Exercise objective: Below are entries. Give back exactly the lines from the one containing "Select the Trades statistics tab" through the one containing "This screenshot has height=604, width=800.", inclusive, without the pictures.

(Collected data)

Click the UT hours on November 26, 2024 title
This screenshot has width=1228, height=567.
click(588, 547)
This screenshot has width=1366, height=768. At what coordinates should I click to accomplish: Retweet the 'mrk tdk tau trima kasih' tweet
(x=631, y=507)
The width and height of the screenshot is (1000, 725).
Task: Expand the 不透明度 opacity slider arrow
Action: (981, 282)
...
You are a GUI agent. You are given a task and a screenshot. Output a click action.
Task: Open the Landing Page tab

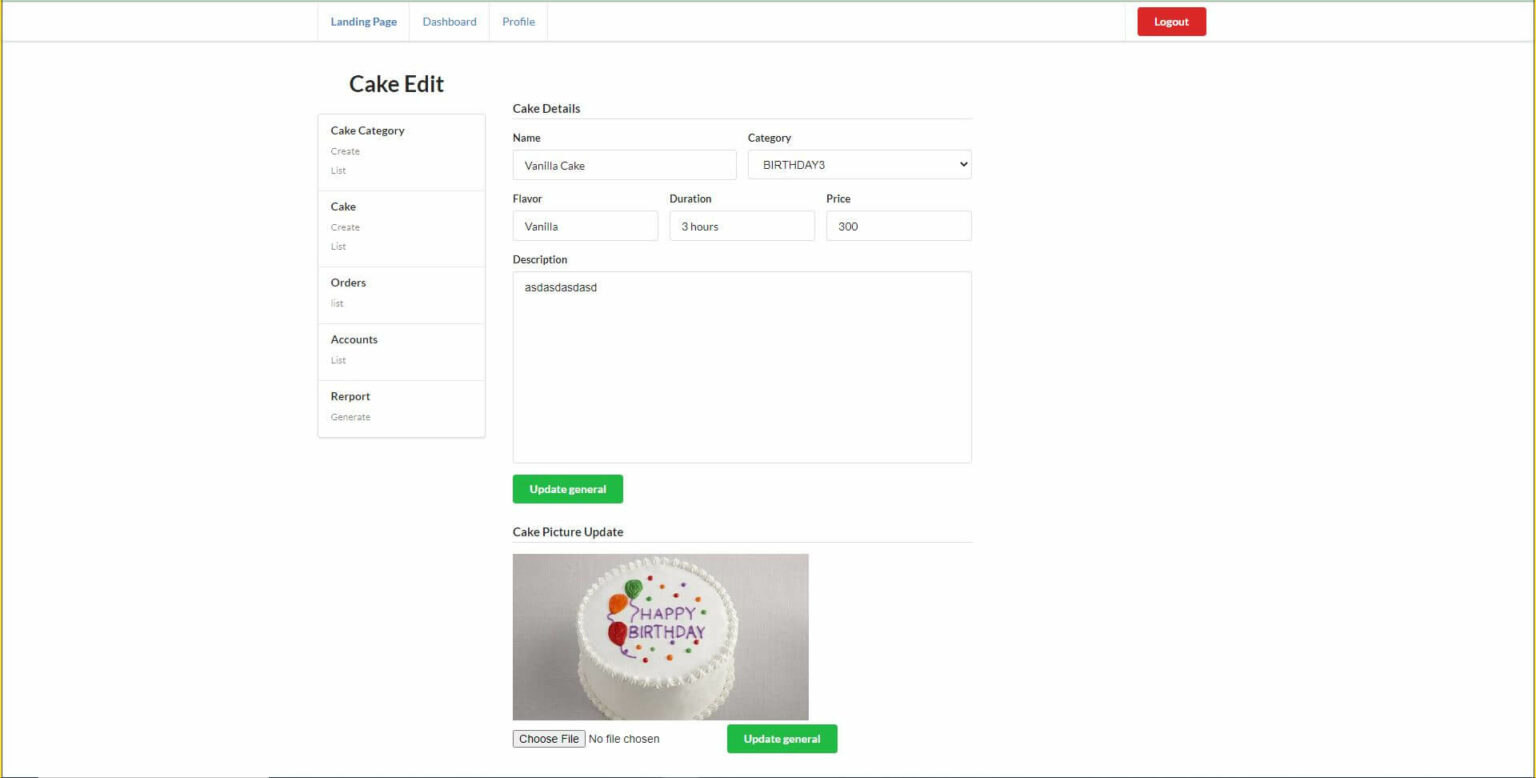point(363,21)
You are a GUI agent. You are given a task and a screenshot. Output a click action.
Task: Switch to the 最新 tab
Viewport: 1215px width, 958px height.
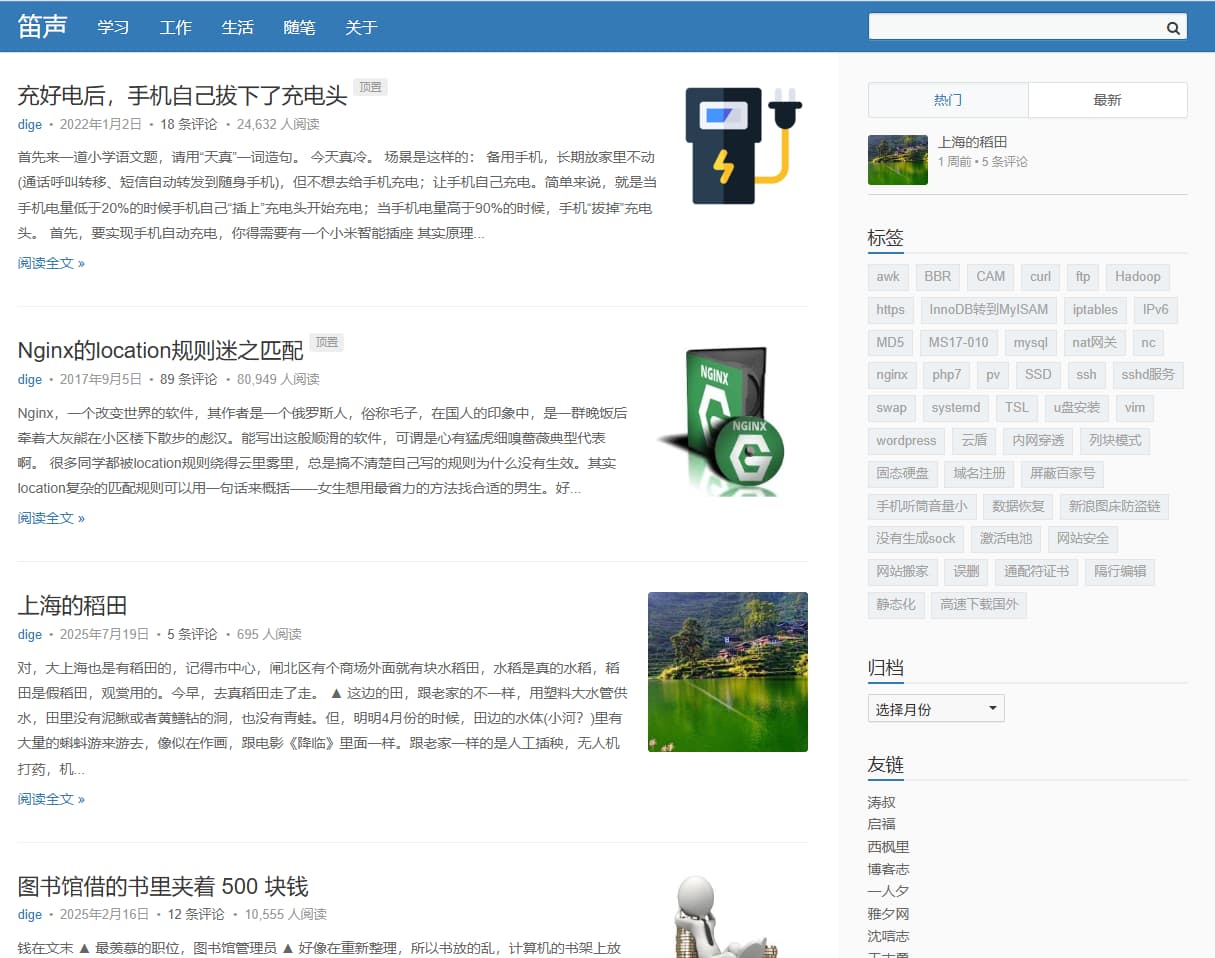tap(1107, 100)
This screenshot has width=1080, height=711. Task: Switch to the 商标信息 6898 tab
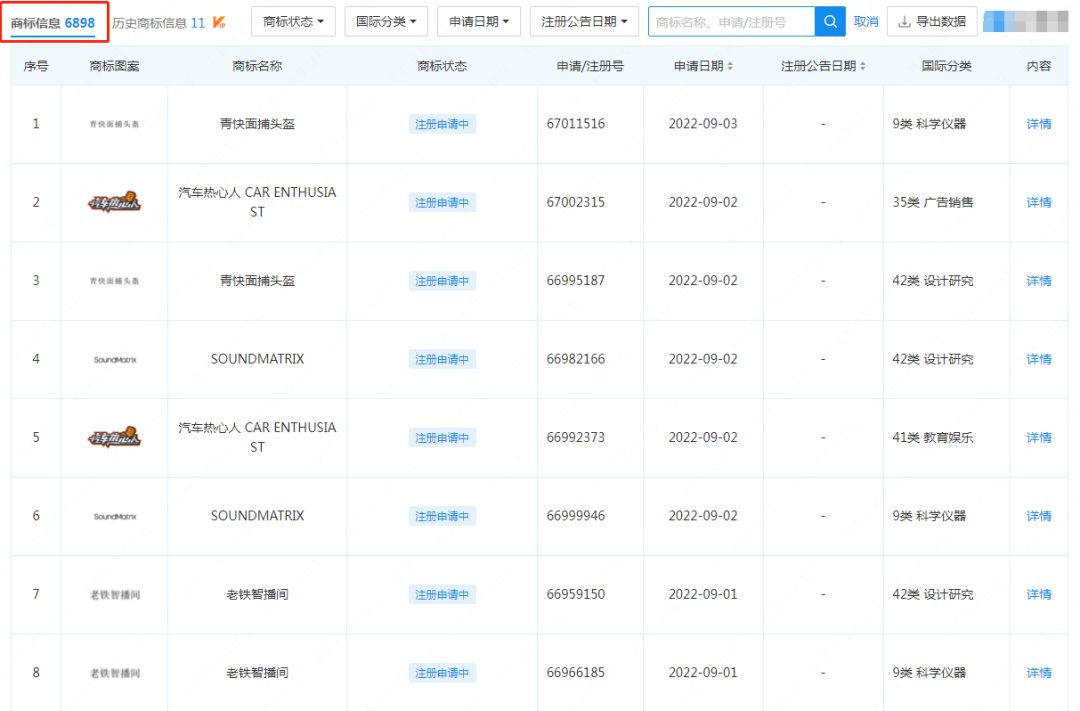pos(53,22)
* * *
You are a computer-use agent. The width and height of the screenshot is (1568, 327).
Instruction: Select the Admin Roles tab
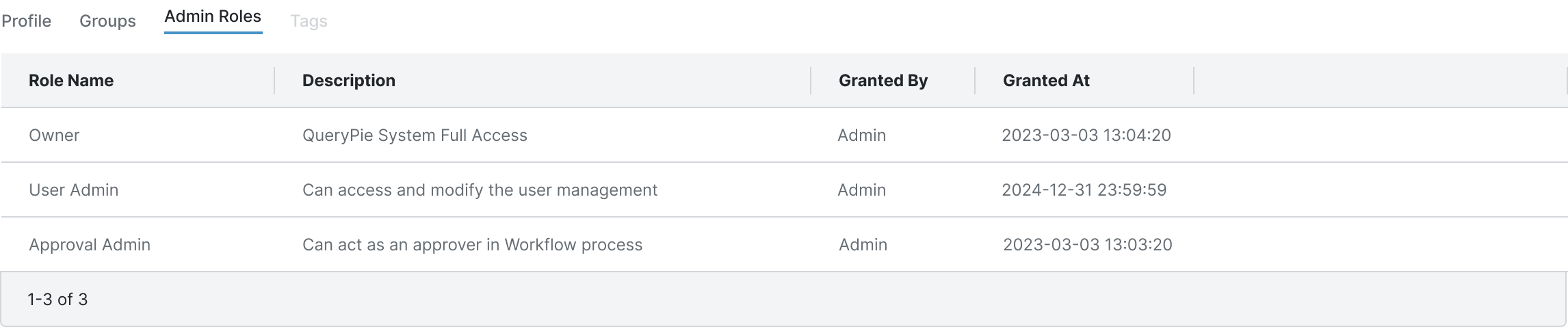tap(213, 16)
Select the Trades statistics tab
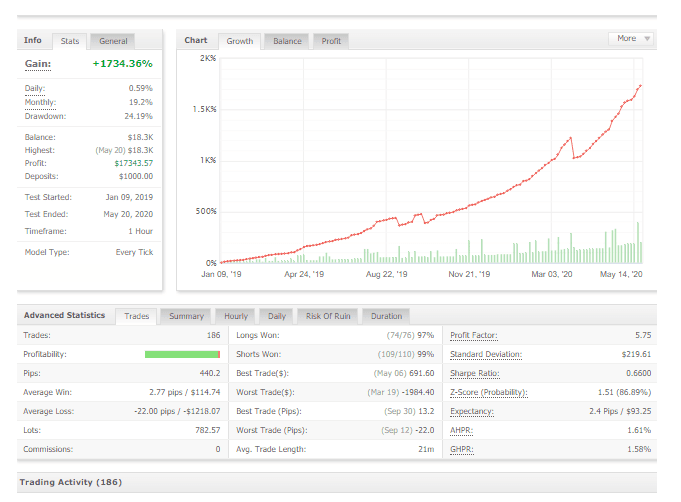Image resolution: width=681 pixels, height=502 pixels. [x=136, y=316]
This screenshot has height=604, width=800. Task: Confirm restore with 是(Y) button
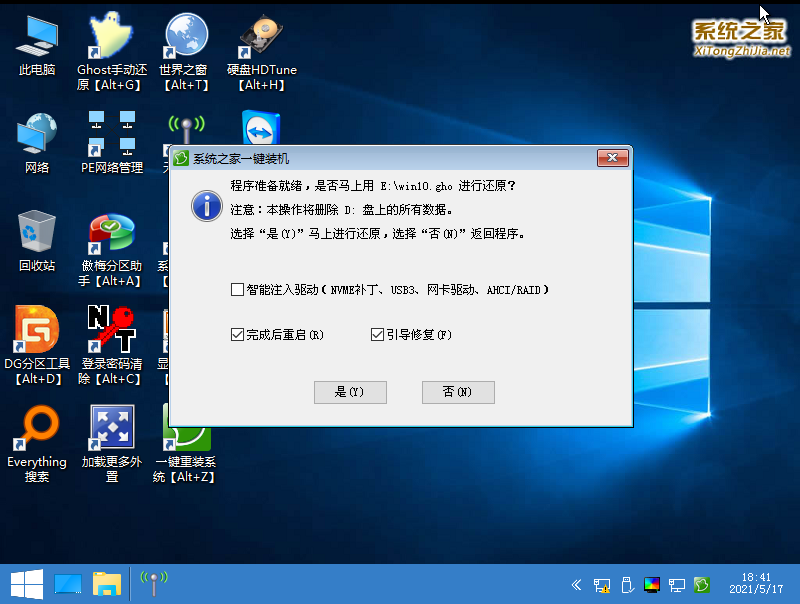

The completed task:
Select the Trades statistics tab
Image resolution: width=681 pixels, height=502 pixels. [x=136, y=316]
This screenshot has height=604, width=800. Task: Confirm restore with 是(Y) button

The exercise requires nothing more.